__TEXT EXCERPT__:
The hill, on which the town of San Christobal de la Laguna is
built, belongs to the system of basaltic mountains, which,
independent of the system of less ancient volcanic rocks, form a
broad girdle around the peak of Teneriffe. The basalt on which we
walked was darkish brown, compact, half-decomposed, and when
breathed on, emitted a clayey smell. We discovered amphibole,
olivine,* (* Peridot granuliforme. Hauy.) and translucid pyroxenes,
* (* Augite. - Werner.) with a perfectly lamellar fracture, of a
pale olive green, and often crystallized in prisms of six planes.
The first of these substances is extremely rare at Teneriffe; and I
never found it in the lavas of Vesuvius; but those of Etna contain
it in abundance. Notwithstanding the great number of blocks, which
we stopped to break, to the great regret of our guides, we could
discover neither nepheline, leucite,* (* Amphigene. - Hauy.) nor
feldspar. This last, which is so common in the basaltic lavas of
the island of Ischia, does not begin to appear at Teneriffe, till
we approach the volcano. The rock of Laguna is not columnar, but is
divided into ledges, of small thickness, and inclined to the east
at an angle of 30 or 40 degrees. It has nowhere the appearance of a
current of lava flowing from the sides of the peak. If the present
volcano has given birth to these basalts, we must suppose, that,
like the substances which compose the Somma, at the back of
Vesuvius, they are the effect of a submarine effusion, in which the
liquid mass has formed strata. A few arborescent Euphorbias, the
Cacalia Kleinia, and Indian figs (Cactus), which have become wild
in the Canary Islands, as well as in the south of Europe and the
whole continent of Africa, are the only plants we see on these arid
rocks. The feet of our mules were slipping every moment on beds of
stone, which were very steep. We nevertheless recognized the
remains of an ancient pavement. In these colonies we discover at
every step some traces of that activity which characterized the
Spanish nation in the 16th century.

__DATASET CONTENT__:
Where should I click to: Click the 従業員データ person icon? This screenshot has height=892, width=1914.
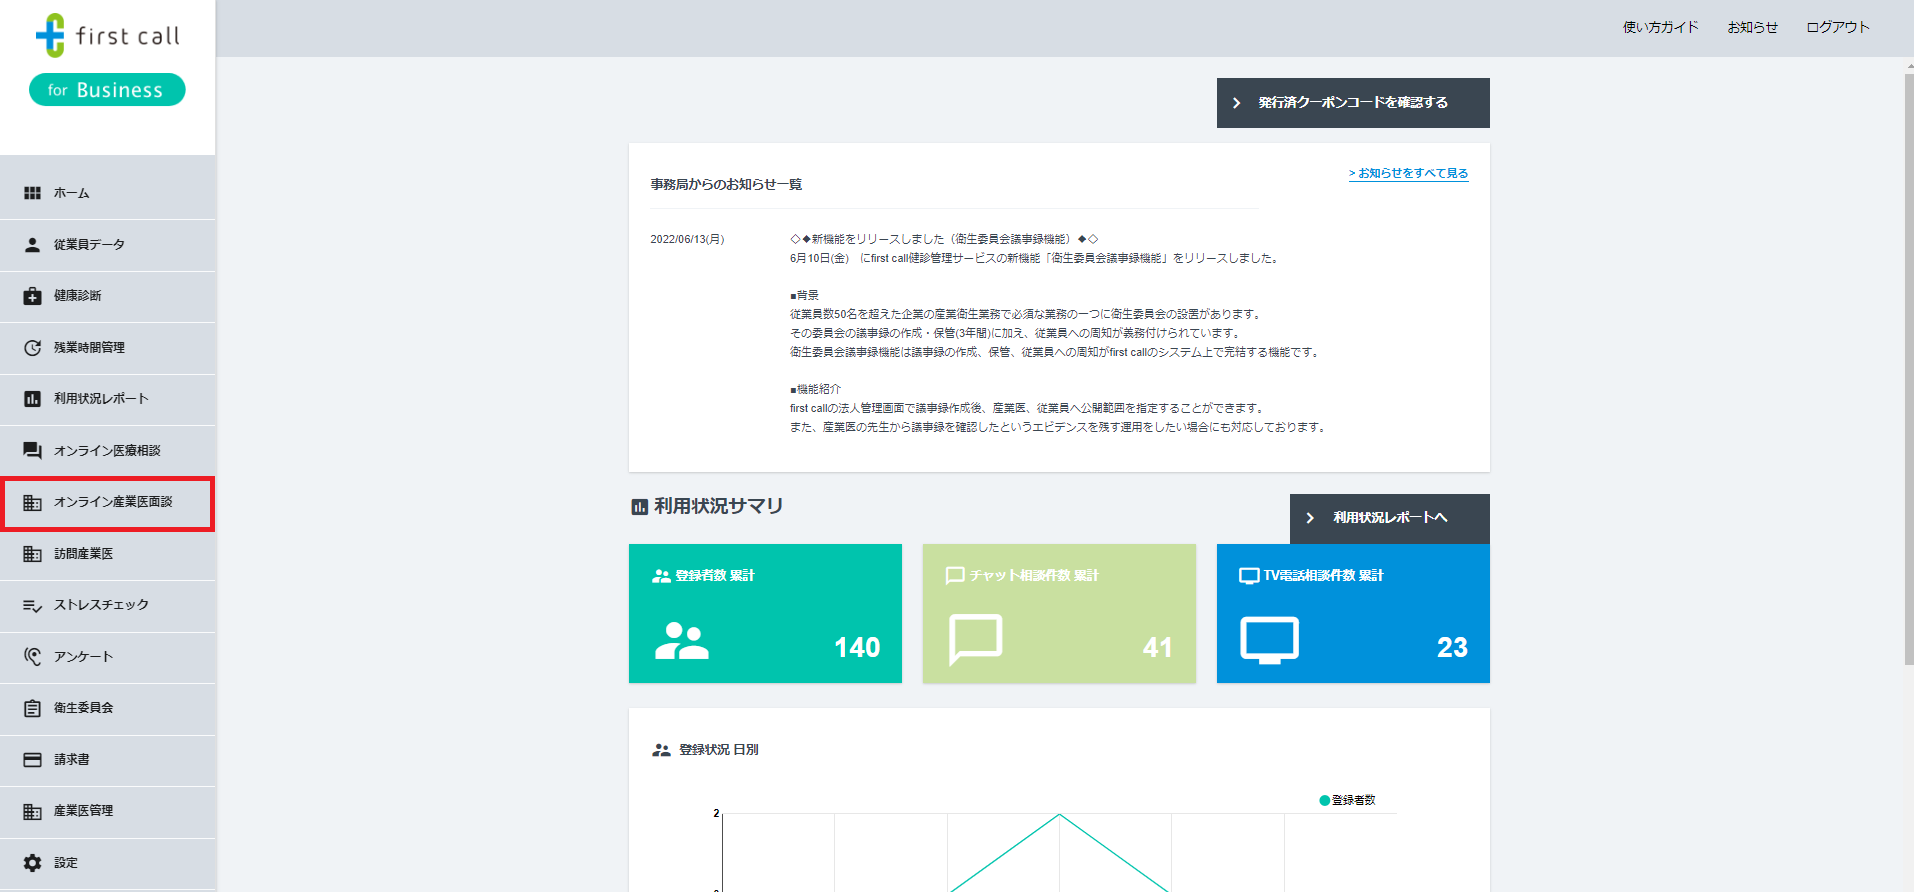tap(33, 245)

__TASK SET__:
- A) Reproduce the section of the passage on the Laguna hill that begins with the words containing "The hill, on" and ends with "of six planes.".
- B) According to the passage on the Laguna hill, at what angle are the rock's ledges inclined to the east?

__RESPONSES IN ORDER__:
- A)
The hill, on which the town of San Christobal de la Laguna is
built, belongs to the system of basaltic mountains, which,
independent of the system of less ancient volcanic rocks, form a
broad girdle around the peak of Teneriffe. The basalt on which we
walked was darkish brown, compact, half-decomposed, and when
breathed on, emitted a clayey smell. We discovered amphibole,
olivine,* (* Peridot granuliforme. Hauy.) and translucid pyroxenes,
* (* Augite. - Werner.) with a perfectly lamellar fracture, of a
pale olive green, and often crystallized in prisms of six planes.

- B) At an angle of 30 or 40 degrees.